Obviously we wouldn’t be able to spend $200 billion a year on roads and bridges even if we wanted to, but we could spend a lot.
I found an estimate, here of labor hours per $1 million in construction contracts. It varies by region, but 10,000 is a conservative figure. That’s about 5 jobs were million dollars, 5,000 jobs per billion, or a million jobs for the $200 billion needed infrastructure spend. That’s jobs more or less directly involved in the construction or the supplying of the construction, and it does not include extra jobs created from these new workers spending more than they do now.
BTW, I never mentioned a decline in unemployment, since we are near full employment already. (Thanks, Obama!) We could probably pull out some people who have given up. What we should have is training for these jobs and rising wages as demand increases. Where I live we don’t need any more employment - I can hardly get through the traffic as it is. So, getting 500,000 additional workers just for this could be tough.
I’m not against using some of the money extracted from the 1% to pay down the debt either. Just not all or most of it.
So if a 100 pound gorilla can’t get what he wants, that shows a 500 pound gorilla can’t either?
Your link says that modernizing the infrastructure will cost 2.3 trillion dollars over the next decade. It also says the US is spending 2.4% of GDP on infrastructure. Over a decade 2.4% of GDP is 4.16 trillion dollars if the economy does not grow. That means we will have an 1.8 trillion dollar surplus over what we need without raising taxes at all.

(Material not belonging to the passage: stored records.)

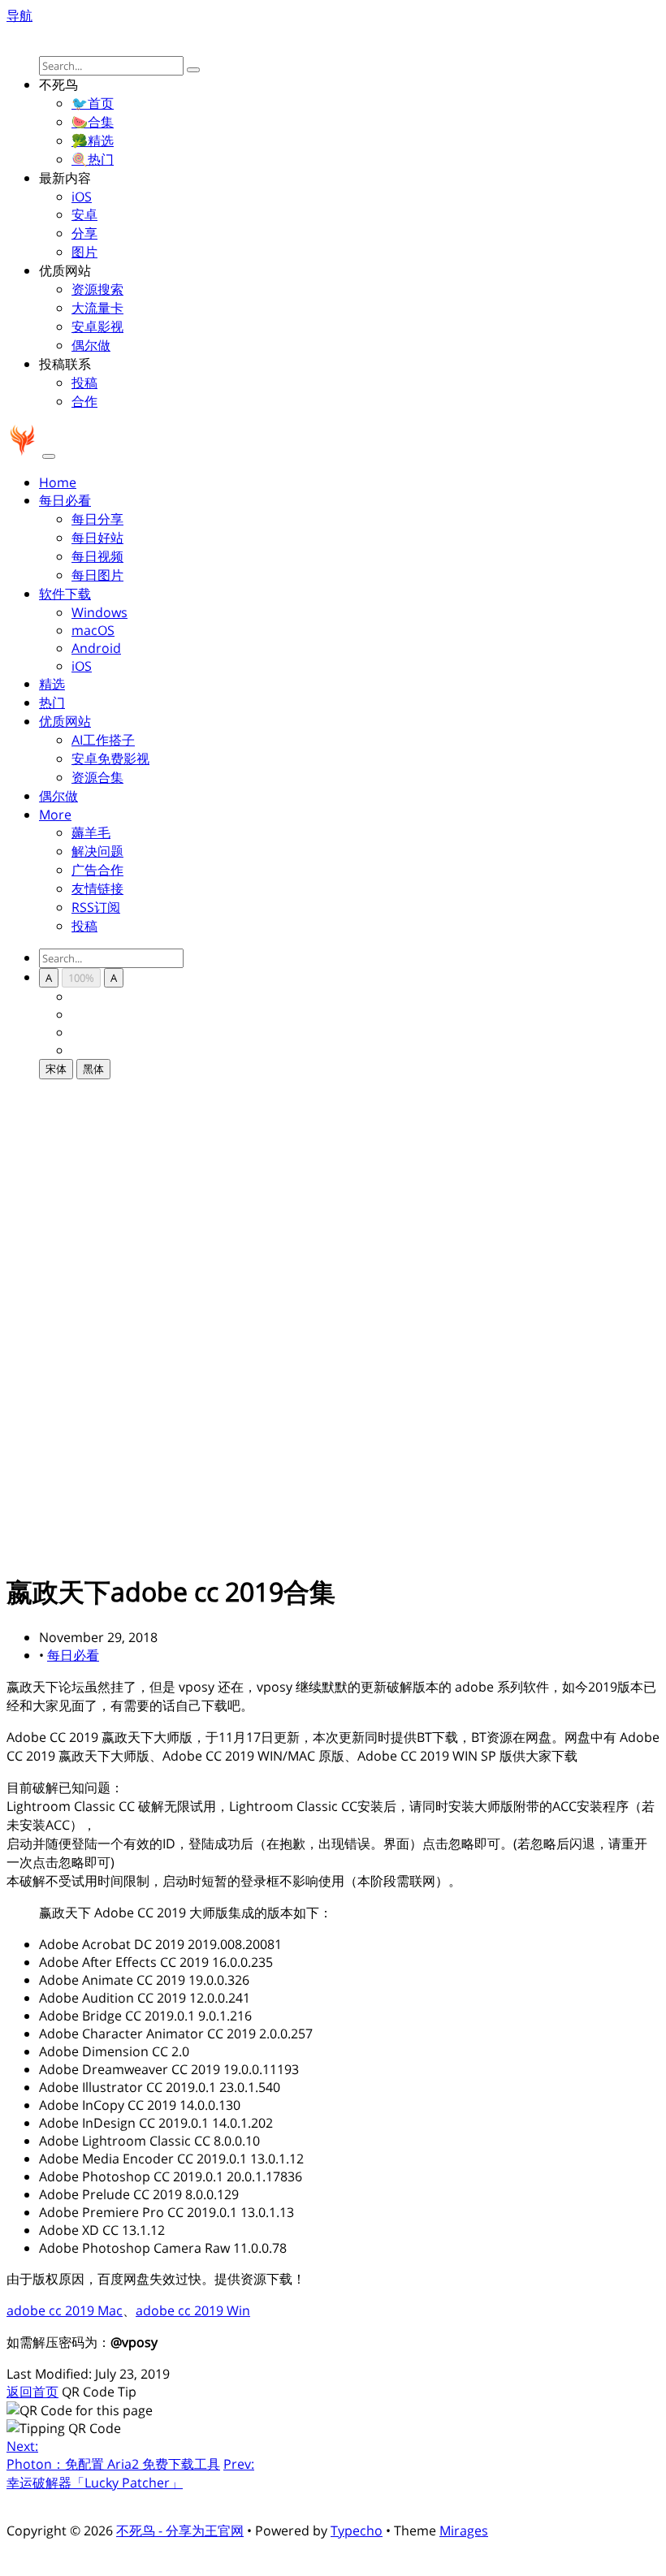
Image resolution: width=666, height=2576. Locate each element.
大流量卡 (97, 308)
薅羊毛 (90, 832)
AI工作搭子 (103, 740)
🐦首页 (92, 103)
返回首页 (32, 2392)
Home (57, 482)
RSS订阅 (95, 907)
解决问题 (97, 851)
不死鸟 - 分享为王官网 (180, 2530)
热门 (52, 702)
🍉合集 (92, 122)
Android (96, 648)
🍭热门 (92, 159)
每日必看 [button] (65, 500)
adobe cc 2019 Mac (64, 2310)
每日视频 (97, 556)
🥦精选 (92, 140)
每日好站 (97, 538)
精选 (52, 684)
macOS (93, 630)
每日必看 (73, 1655)
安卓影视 (97, 326)
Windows (99, 612)
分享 (84, 233)
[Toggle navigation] (48, 456)
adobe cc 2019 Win (193, 2310)
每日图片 (97, 575)
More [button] (55, 814)
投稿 (84, 382)
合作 (84, 401)
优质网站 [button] (65, 721)
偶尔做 (90, 345)
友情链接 (97, 888)
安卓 (84, 214)
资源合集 (97, 777)
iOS (81, 196)
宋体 (56, 1068)
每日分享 (97, 519)
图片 (84, 252)
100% (81, 977)
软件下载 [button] (65, 594)
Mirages (463, 2530)
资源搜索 (97, 289)
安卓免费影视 (110, 758)
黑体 (93, 1068)
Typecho (357, 2530)
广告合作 (97, 870)
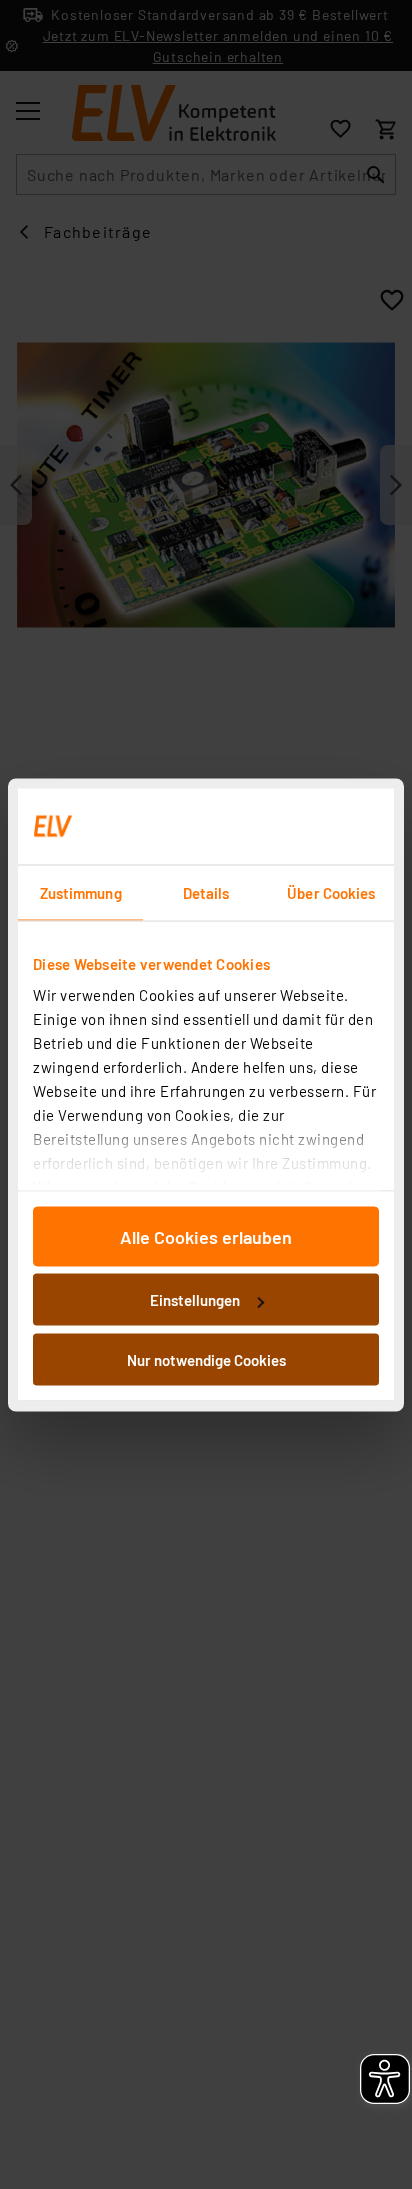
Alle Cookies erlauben (206, 1236)
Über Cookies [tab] (331, 892)
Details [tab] (206, 892)
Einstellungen (195, 1300)
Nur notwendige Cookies (206, 1359)
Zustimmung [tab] (81, 892)
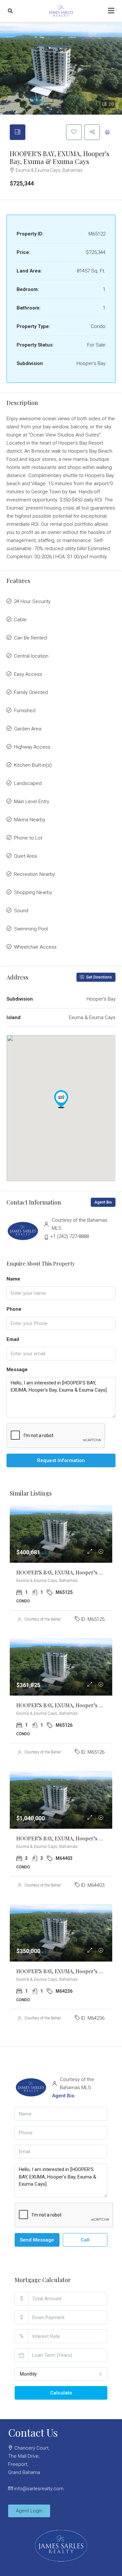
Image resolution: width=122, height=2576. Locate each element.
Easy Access (28, 674)
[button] (61, 1099)
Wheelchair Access (35, 947)
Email (13, 1339)
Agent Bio (103, 1202)
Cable (20, 620)
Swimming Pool (31, 929)
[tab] (17, 132)
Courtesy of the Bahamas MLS (50, 1619)
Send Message (37, 2240)
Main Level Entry (31, 801)
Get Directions (98, 977)
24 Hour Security (32, 601)
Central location (31, 656)
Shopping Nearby (33, 892)
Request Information (61, 1460)
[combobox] (61, 2374)
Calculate (61, 2393)
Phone (14, 1309)
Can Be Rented (30, 638)
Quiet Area (25, 856)
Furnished (24, 710)
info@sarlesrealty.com (38, 2489)
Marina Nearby (29, 820)
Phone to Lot (28, 838)
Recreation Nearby (34, 874)
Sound (21, 911)
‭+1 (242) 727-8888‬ (69, 1236)
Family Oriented (31, 692)
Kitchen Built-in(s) (33, 765)
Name (13, 1279)
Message (17, 1369)
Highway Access (32, 747)
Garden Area (27, 729)
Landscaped (28, 783)
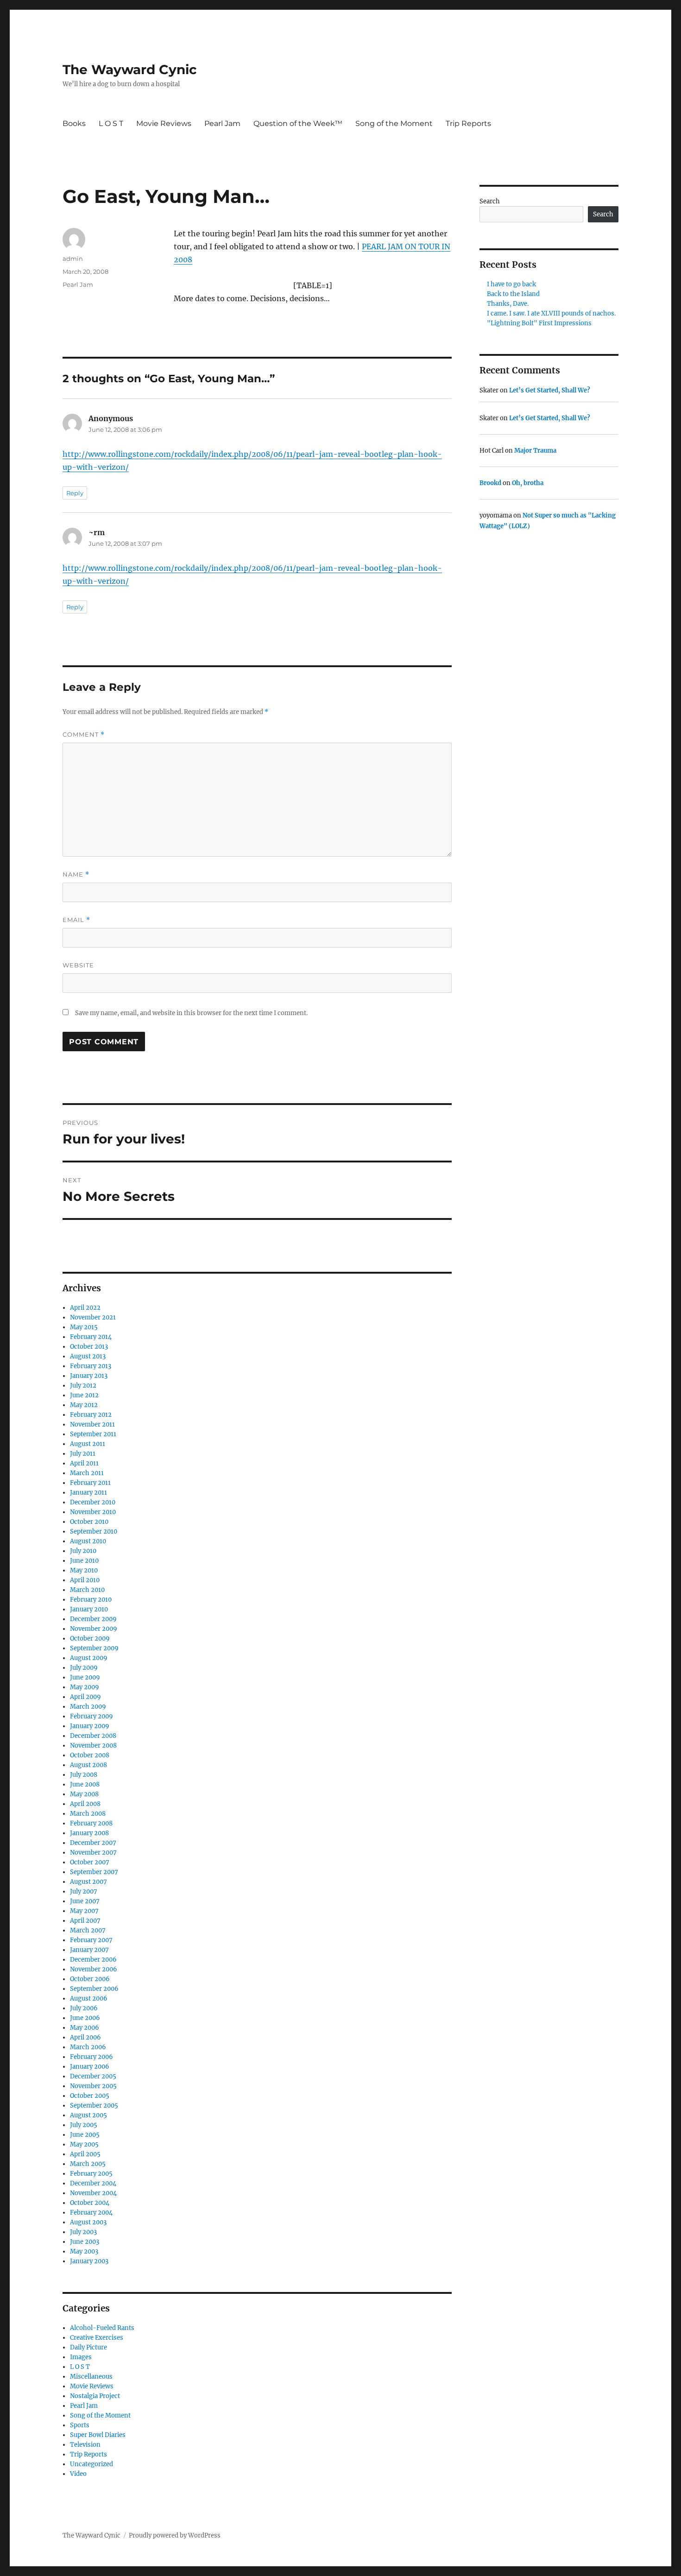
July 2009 (84, 1668)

If your numbers were correct about the number of jobs created it would mean we should have 2 million workers working on infrastructure but we only have 300,000. Your numbers are way off.
The doctor’s lobby is one of the most powerful in the country, nursing is one of the most popular professions out there. The idea that politicians are going to be able to cut money going to those two groups in half is just crazy.
A change to government-paid healthcare for everyone would be a major change. A family that no longer needed to pay $1000 for healthcare premiums (or which received $1000 in salary hike because the employer no longer needed to pay it) would be able to afford $1000 in higher income tax.
This all seems too obvious to mention, yet your arithmetic ignores it. Argue against Marxist medicine if you wish, but don’t pretend that progressive thinkers believe free healthcare doesn’t cost anything.
The number I gave is additional spending necessary to replace infrastructure reaching the end of its life, above the maintenance we are doing now with 2.4% GDP. And remember, the jobs number from my cite is not just those directly working on roads and stuff, but also includes those bringing material to those people and those manufacturing the steel that goes into bridges. When we’re looking at the impact on employment, we need to look at them also.
Just out or curiosity, do you agree that our infrastructure is in trouble with our current spending level?
Huh? Doctors don’t negotiate drug prices. Neither do nurses. (I suspect some nurses will be in here to dispute their power.) If you want to buy $10 billion worth of stuff you have more clout than if you buy $1 billion. That’s the way WalMart (and everyone else) works. Capitalism 101 I’d say.
You’d have more of a point if you had said drug lobby - they won with the revision to Medicare, after all.
Take it all, 100%, from the “wealthy”, and it still will not be enough. When you give away freebies the demand is endless.